In our adventures with CLOCK we’ve taken a look at a number of provided open data endpoints. The prototype we’re building is being developed on the philosophy that we’re trying to get as many and varied sources of data as possible into it to draw from; the idea being from this that we could take a lateral view of a given record across all of these sources. What does a record for “Watchmen” by “Alan Moore” look like in Lincoln? How similar is this to the record held by Cambridge? What about the British Library? This is the basic goal for our prototype; a tool that can compare and note similarities and differences in bibliographic data.

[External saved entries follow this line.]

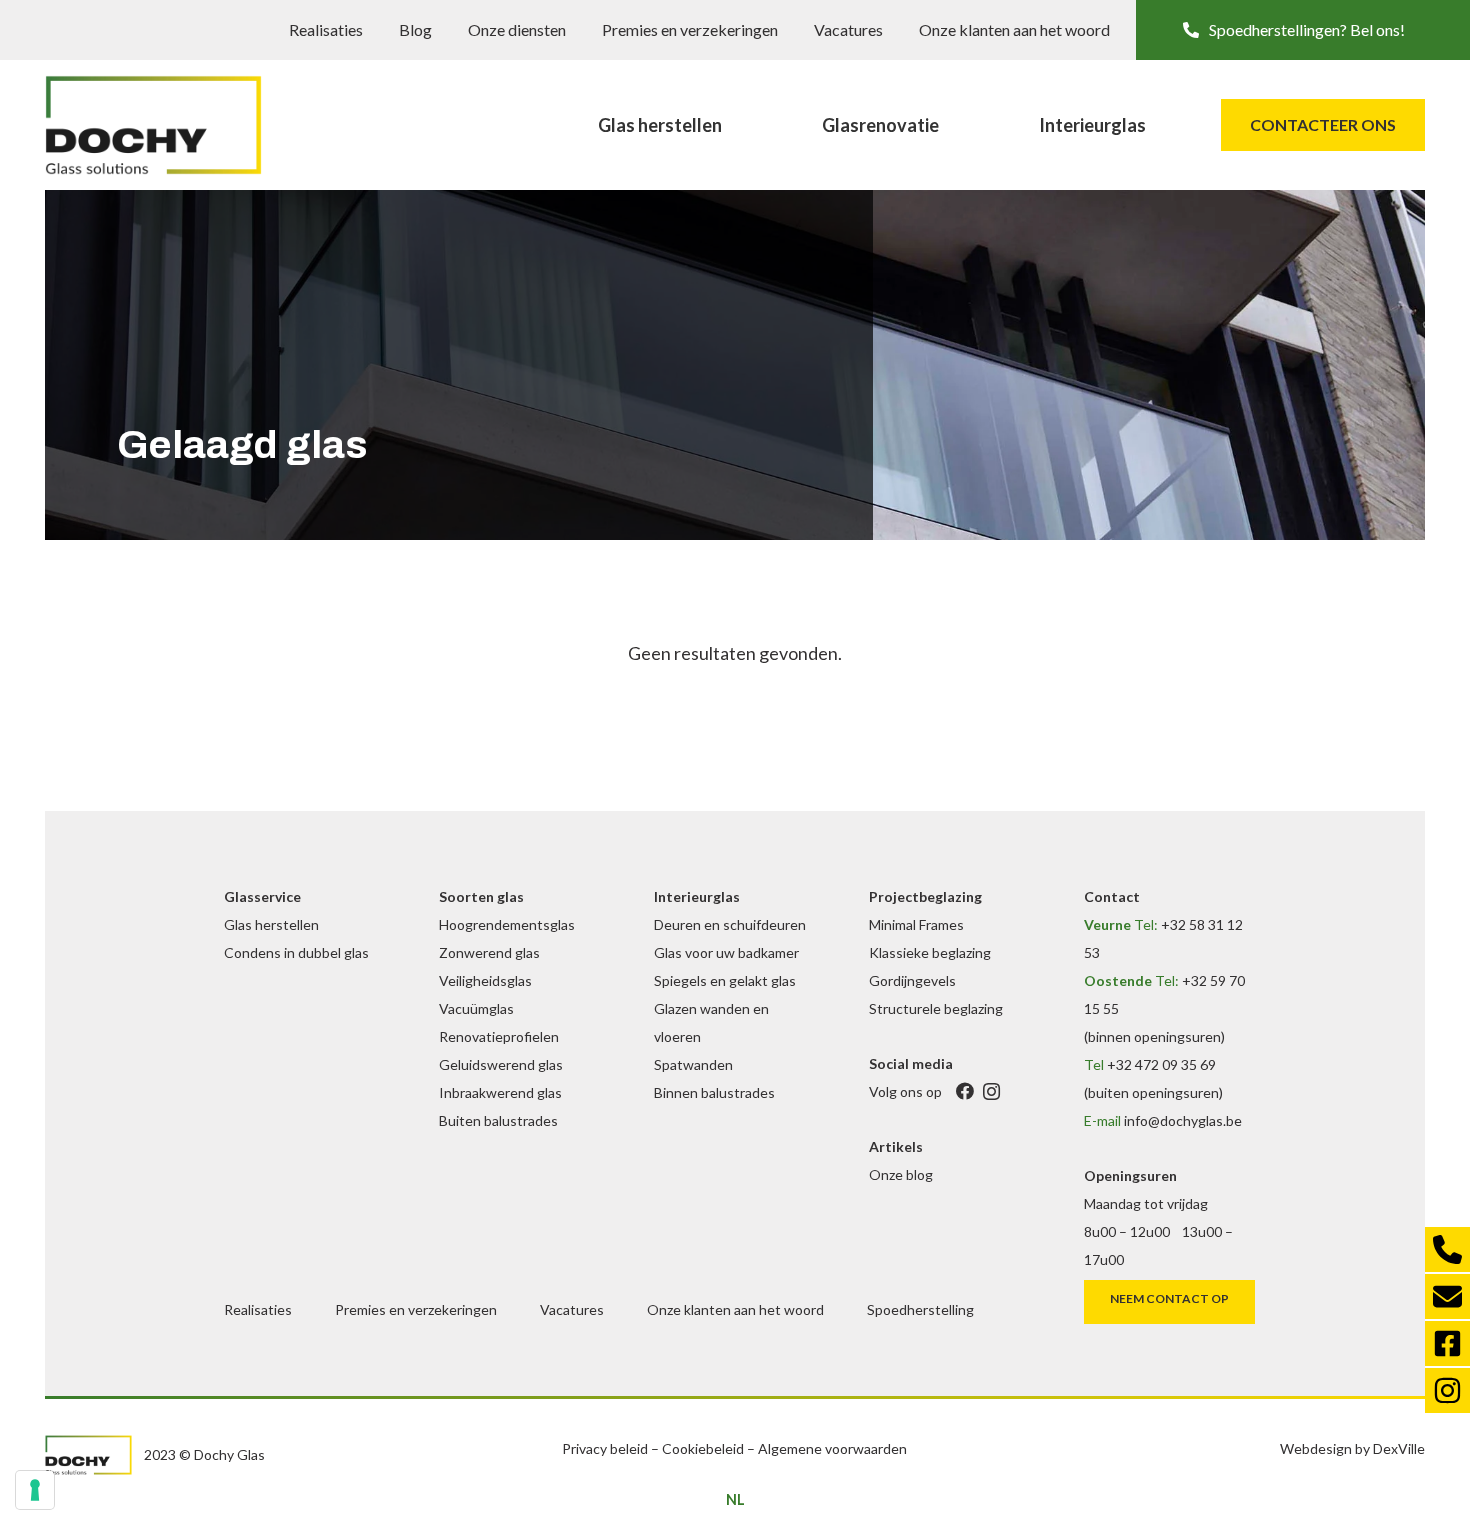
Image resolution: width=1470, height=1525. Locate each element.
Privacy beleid (605, 1448)
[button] (1303, 30)
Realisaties (326, 29)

In theory, that should be relatively straightforward however we’re finding that in practice our ideas on how this could be done are possible somewhat flawed. The initial thought was that we could probably look at currently available SPARQL endpoints, including the Cambridge catalogue and the BritishLibrary. While we have something that kinda/sorta/maybe works, we’re finding that the process of querying the SPARQL points leaves something to be desired. They’re not quick; there are dissimilarities between the schemas; it’s not always obvious where the endpoint is.
This has led us to question whether our approach in using SPARQL is right? If we’re aggregating content is there a better way? I’m starting to see that the initial simple idea is potentially vastly more complex than simply hitting a number of endpoints and building content ad-hoc. We’re now talking localised indexes and I’m going to have to take a look at linked data approaches.